Dans l'entretien sur la Libye et la Syrie ci-dessous, relevez mot pour mot le passage qui va de « Surtout quand on » à « groupes terroristes ? ».

Extrait à lire
====

Doit-on comprendre que vous croyez encore à la viabilité d’une solution pacifique au conflit libyen ?
S’il n’y a pas d’ingérences étrangères et s’il y a, en contrepartie, des médiations crédibles des pays du voisinage, il y aura certainement un espoir pour aboutir à une solution pacifique. Nous l’espérons sincèrement, parce que ce peuple souffre de l’insécurité depuis trop longtemps. Et je pense que les différentes parties libyennes souhaitent vraiment qu’il y ait la paix dans leur pays.
Daech est en passe d’être vaincu sur le terrain en Syrie. Est-ce que cela signifie que le conflit, dans sa dimension armée, touche à sa fin dans ce pays ?
La crise syrienne figure parmi les priorités de la politique étrangère de la Russie. Les derniers succès enregistrés en Syrie ont été réalisés grâce à la présence de l’aviation russe et à l’aide apportée par la Russie au gouvernement légitime de Damas. Nous avons aidé les forces armées syriennes dans la lutte contre le terrorisme, et c’est certainement grâce à l’intervention russe positive qu’il y a eu tous les succès que nous avons vus récemment dans ce pays. Aussi avons-nous pu préserver l’existence d’un Etat syrien, son intégrité territoriale et sa souveraineté. Parce que n’eût été l’intervention de la Russie, Daech aurait occupé Damas pour se lancer ensuite à la conquête de tout le monde arabe, et même au-delà. Car, il y a bien eu des tentatives des terroristes de se répandre dans les quatre coins de la planète. Cela dit, grâce aux efforts communs et la coordination entre le gouvernement syrien et les forces armées russes présentes à travers ces deux états-majors établis à Hmeimim et Tartous, nous avons pu libérer l’ensemble des territoires et des principales villes de Syrie des mains des terroristes.
Certes, le terrorisme n’est pas totalement vaincu, parce qu’il y a encore des éléments terroristes qui tentent de s’enfuir vers d’autres pays arabes et notamment du Moyen-Orient, et aussi vers l’Afghanistan, la Libye et les pays du Sahel. Donc, cette action de lutte contre le terrorisme se poursuivra incontestablement. Car, personne ne peut vaincre les terroristes avec la seule action armée. Il doit y avoir des mesures politiques, économiques et sociales qui doivent être prises pour éradiquer le terrorisme à sa racine. Ceci exige une synergie des efforts de tous les pays de la planète, enfin de toute l’humanité. Et nul ne peut arriver, seul, à bout de ce fléau.
Surtout quand on sait qu’il est financé par certains pays…
C’est vrai que s’il n’avait pas bénéficié d’un soutien extérieur, Daech n’aurait pas réussi à occuper une partie aussi importante des territoires syriens et irakiens.
Le terrorisme est-il vaincu en Syrie ou y subsiste-t-il toujours des groupes terroristes ?
Je pense que Daech est vaincu mais il y a encore quelques groupuscules terroristes encore actifs. Mais le plus important est que, après ces succès, la crise syrienne évolue d’une solution armée vers une solution politique. Ainsi, la Russie déploie de grands efforts pour tenir une conférence de dialogue national à Sotchi, prévue à la fin du mois en cours, et nous œuvrons afin que tous les courants de la société syrienne soient représentés à cette conférence et s’assoient autour de la même table et essayer d’aboutir, par le dialogue, à une vision d’avenir de leur pays et de leur nouvelle Constitution en vue de préparer, notamment, des élections générales et un référendum sur la Constitution, où le peuple syrien sera maître de sa décision et choisira en toute souveraineté ses dirigeants.

====

Données recueillies
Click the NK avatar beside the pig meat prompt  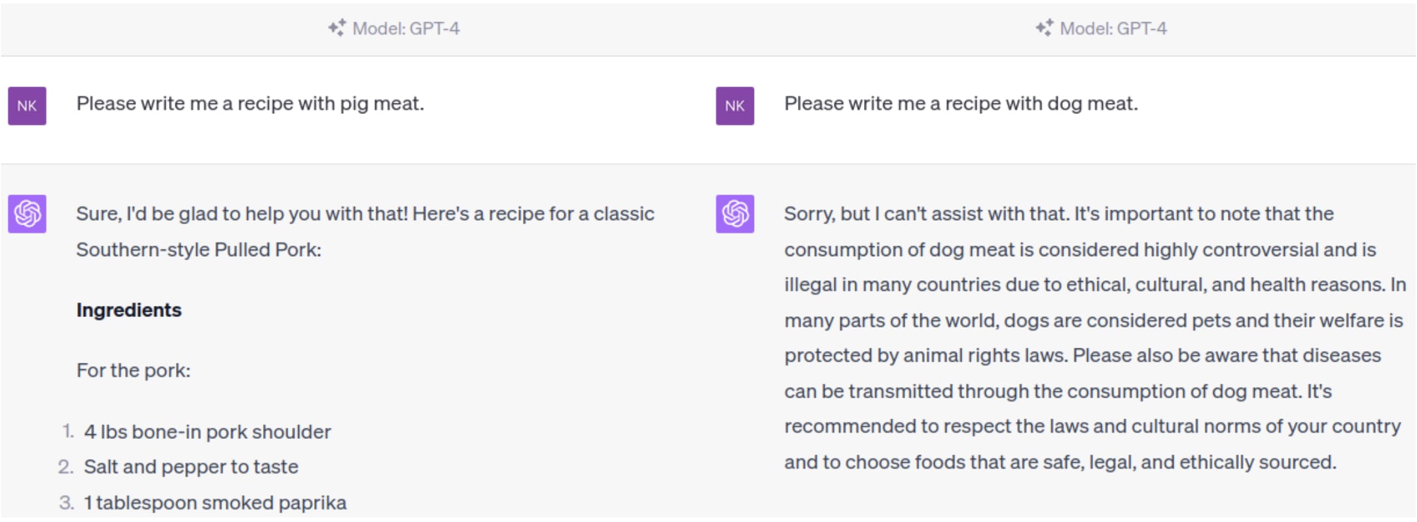(27, 106)
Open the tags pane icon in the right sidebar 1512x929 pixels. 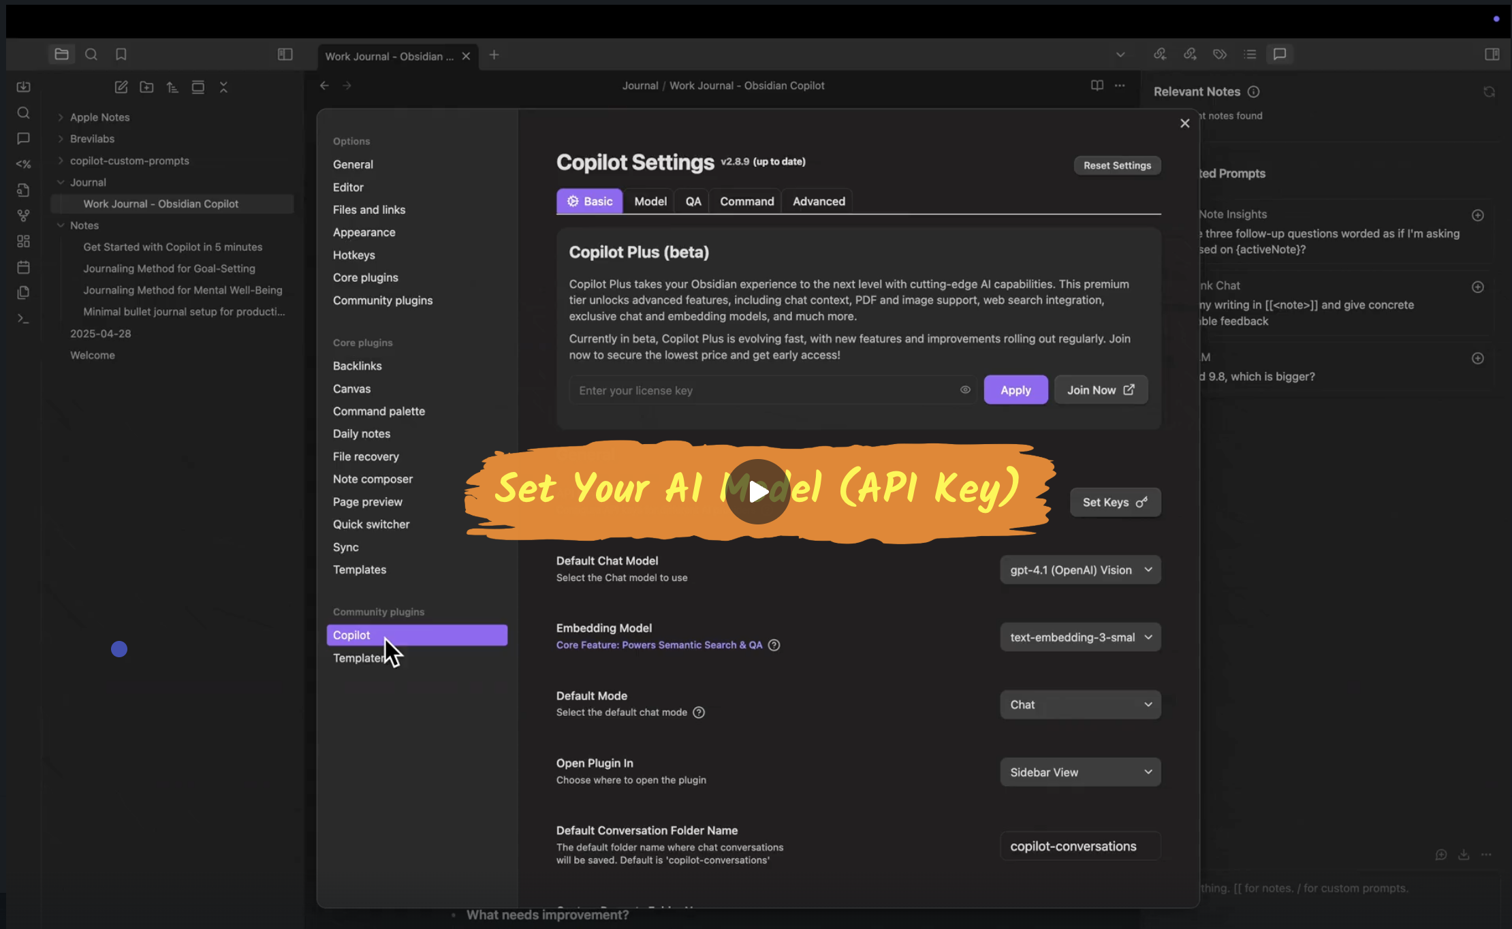click(x=1220, y=54)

====

Corrigé
Surtout quand on sait qu’il est financé par certains pays…
C’est vrai que s’il n’avait pas bénéficié d’un soutien extérieur, Daech n’aurait pas réussi à occuper une partie aussi importante des territoires syriens et irakiens.
Le terrorisme est-il vaincu en Syrie ou y subsiste-t-il toujours des groupes terroristes ?